Why this matters now
The Tala PPA renewal in 2026–2027 is the single largest electricity-policy decision Bhutan will make this decade. The legacy structure will either:
- Be rolled forward at marginal tariff increases (India’s preferred outcome) — locking in another 20 years of low-net-retention export
- Be renegotiated to reflect current market realities (higher tariff, shorter duration, currency-indexed pricing, domestic optionality clauses) The renewal terms will set the template for Chhukha, Kurichhu, and Basochhu renewals over the following decade. Together these four legacy PPAs represent ~4,500 GWh/year of Bhutan’s export volume — roughly 57% of total exports — locked in INR at below-market rates.
What it should be
A renewal structure that reflects:
- Headline tariff closer to current market (INR 4.50–5.00/kWh, or USD-denominated equivalent)

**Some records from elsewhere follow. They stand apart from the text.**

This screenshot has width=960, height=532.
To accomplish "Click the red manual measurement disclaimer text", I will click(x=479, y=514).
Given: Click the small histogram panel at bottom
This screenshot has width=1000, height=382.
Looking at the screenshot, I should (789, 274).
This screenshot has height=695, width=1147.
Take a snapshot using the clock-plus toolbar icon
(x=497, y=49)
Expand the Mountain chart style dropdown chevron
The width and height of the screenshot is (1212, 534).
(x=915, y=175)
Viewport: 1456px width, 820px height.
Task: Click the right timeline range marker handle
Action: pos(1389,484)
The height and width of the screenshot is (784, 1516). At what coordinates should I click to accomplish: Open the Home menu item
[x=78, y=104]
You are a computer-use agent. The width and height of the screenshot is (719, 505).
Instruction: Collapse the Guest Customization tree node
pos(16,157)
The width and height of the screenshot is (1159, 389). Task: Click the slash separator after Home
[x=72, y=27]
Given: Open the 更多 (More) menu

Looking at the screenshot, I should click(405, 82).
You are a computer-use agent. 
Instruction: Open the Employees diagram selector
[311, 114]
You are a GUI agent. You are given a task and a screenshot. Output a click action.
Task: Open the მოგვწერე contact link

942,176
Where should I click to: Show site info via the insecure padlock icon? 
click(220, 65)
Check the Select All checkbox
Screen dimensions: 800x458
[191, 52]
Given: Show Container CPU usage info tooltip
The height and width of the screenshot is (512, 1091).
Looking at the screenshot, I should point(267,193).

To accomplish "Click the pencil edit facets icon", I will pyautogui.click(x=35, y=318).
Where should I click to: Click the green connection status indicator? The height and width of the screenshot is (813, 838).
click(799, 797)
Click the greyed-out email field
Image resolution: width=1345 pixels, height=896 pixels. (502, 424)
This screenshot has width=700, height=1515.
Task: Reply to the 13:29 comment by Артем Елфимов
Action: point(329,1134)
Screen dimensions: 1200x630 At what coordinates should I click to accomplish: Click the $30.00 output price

- Shorter duration (15 years vs 30 years)
- Annual escalation tied to INR/USD reference rate
- USD-denominated tranches (at least 30% of output)
- Domestic-priority clauses (DGPC retains right to redirect up to 20% to higher-value domestic off-take) This is not “anti-India” framing — it is currency and contract diversification consistent with international best practice. The bilateral relationship can survive (and benefit from) honest renegotiation.
How others do it
- Norway → EU electricity exports — market-priced, daily clearing, FX-neutralised
- Quebec → New York / New England — market-priced PPAs with periodic renegotiation; export tariffs above wholesale rates
- Laos → Thailand — newer PPAs at THB 2.4–3.0/kWh with explicit escalation clauses
- Paraguay → Brazil + Argentina (Itaipu) — historic PPA was below market for decades; renegotiation in 2023 finally adjusted terms; Paraguay’s economy was distorted for 50 years by the original structure
- Bhutan: legacy PPAs at INR 2.12–2.55/kWh fixed for 30 years; net retention below domestic tariff after debt service
The question we should be sitting with
Why does a country sell its single most valuable export — clean electricity — to its largest neighbour at a price lower than it charges its own factories? And why are we still doing this 20 years into the contracts?